Over the past three decades, Masterman’s approach has become highly influential on what has become known as a ‘core concepts’ approach to media literacy education, formalised through a range of media curriculum policies internationally (British Film Institute (BFI), 1989, 1991; Ontario Ministry of Education, 1987; United Nations Educational, Scientific and Cultural Organization (UNESCO), 2011), and has become the predominant framework for studying the media in schools (Buckingham and Domaille, 2009). Definitions of concepts vary across approaches and jurisdictions but cluster around media languages and narrative concepts, media representations and social or ideological influences, audience and reception theory, institutional and industry practices, and the role of technologies in production, distribution and access. From a process perspective, media literacy has come to be defined by leading media literacy scholars and advocates as the ability to ‘access, analyse, evaluate and produce’ media (Aufderheide, 1993; National Association for Media Literacy Education (NAMLE), 2018).
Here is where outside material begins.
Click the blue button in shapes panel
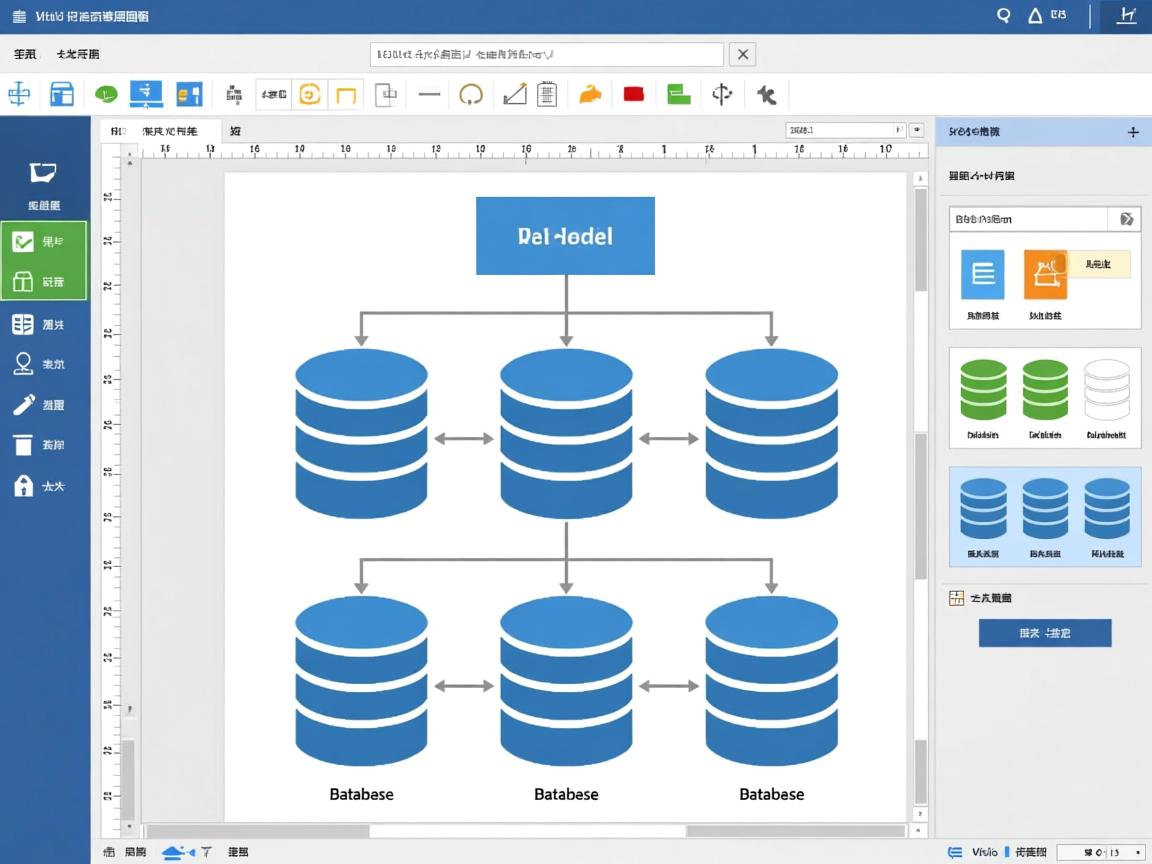1152x864 pixels. point(1044,633)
During the 1980s, media production became more possible in schools due to the increasing availability of low-cost media production technologies. Masterman (1980) and others (e.g. Ferguson, 1981) were suspicious of student media production for fear that it simply reinforced dominant media discourses, in opposition to the development of critical reading skills. This reinforced significant concern about the harmful effects of popular screen genres on culture. Postman (1985), for instance, argued that television news was necessarily much less useful as an aspect of public discourse than printed newspapers, because of the lack of debate, scrutiny and in-depth reportage on the medium (pp. 89–92). Despite these concerns, the popularity of media production among students, and discourses of progressive student-centred learning, led to an increasing focus on creative production of popular genres in schools (Buckingham et al., 1995). Most often, production within media education frameworks has aimed to develop students’ conceptual, abstract knowledge rather than media production skills. The focus of media production, particularly in secondary schools, has tended to be creative narrative or documentary video production, and has become increasingly aligned to Arts Education (Dezuanni, 2015b; Tyner, 1998: 153). It less often involves news production, perhaps because it is assumed that it is less attractive to students, and perhaps because the news is not considered an ‘art form’. There is also a deep suspicion among adults that young people are not interested in the news, leading to a lack of news produced for young people (Buckingham, 2000; Carter, 2009).
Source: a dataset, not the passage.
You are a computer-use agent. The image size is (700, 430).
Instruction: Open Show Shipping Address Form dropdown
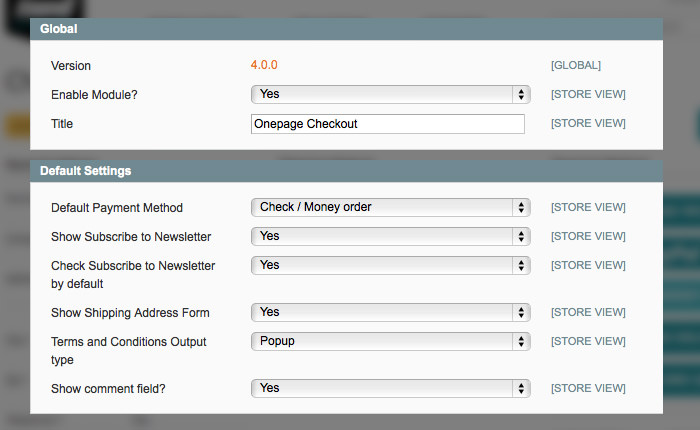click(389, 312)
The concurrent focus on the ‘key concepts’ approach within media literacy education, its normalisation as a curriculum area and the move towards Arts-based media production has tended to sideline news media literacy, particularly in the United Kingdom and Australia. Indicative is the BFI’s 450-page omnibus collection of media education publications, which dedicates just 10 pages to news media and journalism, instead focusing mostly on film and television education (BFI, 1991). Similarly, a UK book on Media Studies for teachers, underpinned by the ‘key concepts’ and produced around the same time dedicates only a handful of references to news media, mostly in the chapter on ‘institutions’ (Lusted, 1991). A special issue of the Australian journal Continuum dedicated to Media Education, with articles from around the world (Quin and Aparici, 1996), includes almost no reference to news media. Within the United States, there has been slightly more focus on news literacy education, particularly aligned to civics education (cf. Mihailidis, 2011; Moore, 2013; Powers, 2010). In general, though, news literacy gains much less attention than contemporary concerns like ‘digital literacy’, which is often more focused on technology education than communications or media education (Buckingham, 2007).
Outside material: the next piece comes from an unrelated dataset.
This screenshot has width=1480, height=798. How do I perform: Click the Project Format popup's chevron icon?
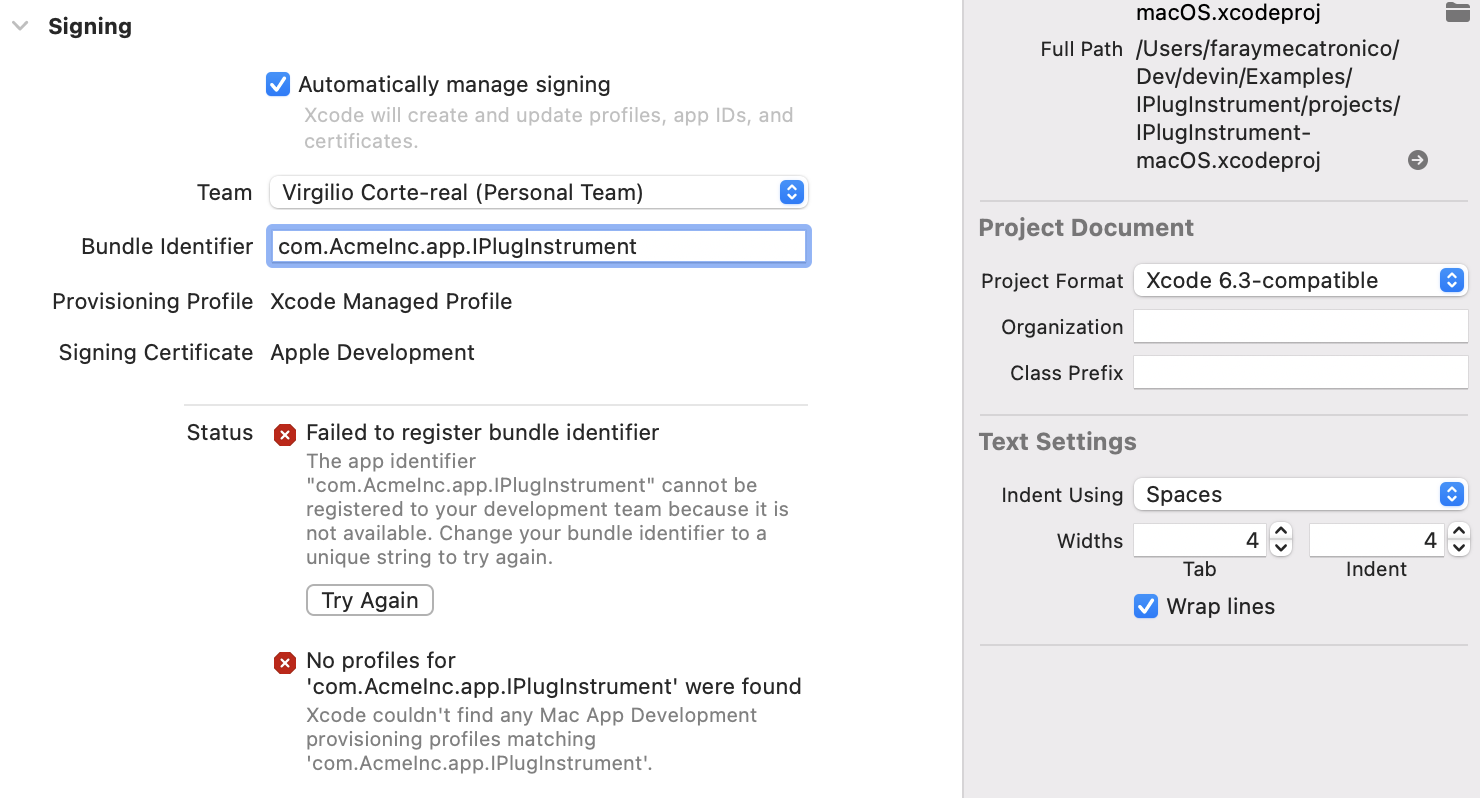point(1451,280)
The neglect of news media in media literacy education over the past three decades is surprising, given the extent to which digital media has disrupted the news industries and journalistic practices. Buckingham’s (2000) book The Making of Citizens: Young people, News and Politics is one of only few scholarly works to provide a comprehensive treatment of young people’s interpretations of news media, and it reports on data collected during the 1990s. There is little current scholarly work on news media literacy, particularly as it is approached in school classrooms. There exist a handful of recent exceptions. Jennifer Fleming (2010) provides an outline of examples of curriculum interventions for ‘media literacy in a post-fact society’ (p. 132), albeit with university students. Her aim was to blend contemporary journalism education with critical media literacy with the aim of developing students’ critical habits of mind (p. 143). Mihailidis (2012: 8) outlines a model for 21st-century news within the context of news literacy education for university journalism students and for citizenship. The model includes ‘journalist’ and ‘citizen’ as participants on mobile platforms, engaged with digital participatory tools and the spreadability of news in digital contexts. Hobbs (2010) provides a rare example of a news literacy intervention from a primary school classroom, with commentary on the more and less successful aspects of the project. In Hobbs’ example, students considered how a recent event – where African American young people had used social media to form ‘flashmobs’ in public places, some of which led to public violence – was reported on in the media. The students analysed how the events were reported, they visited a local newspaper to learn about the production process and they made their own media in response. Most recently, Bulger and Harrison (2018) review media literacy efforts in the United States (with some analysis of the United Kingdom). In the United States, they find that there is no standardised national curriculum and while studies have shown that media literacy can be effective, this very much depends on the approach and content.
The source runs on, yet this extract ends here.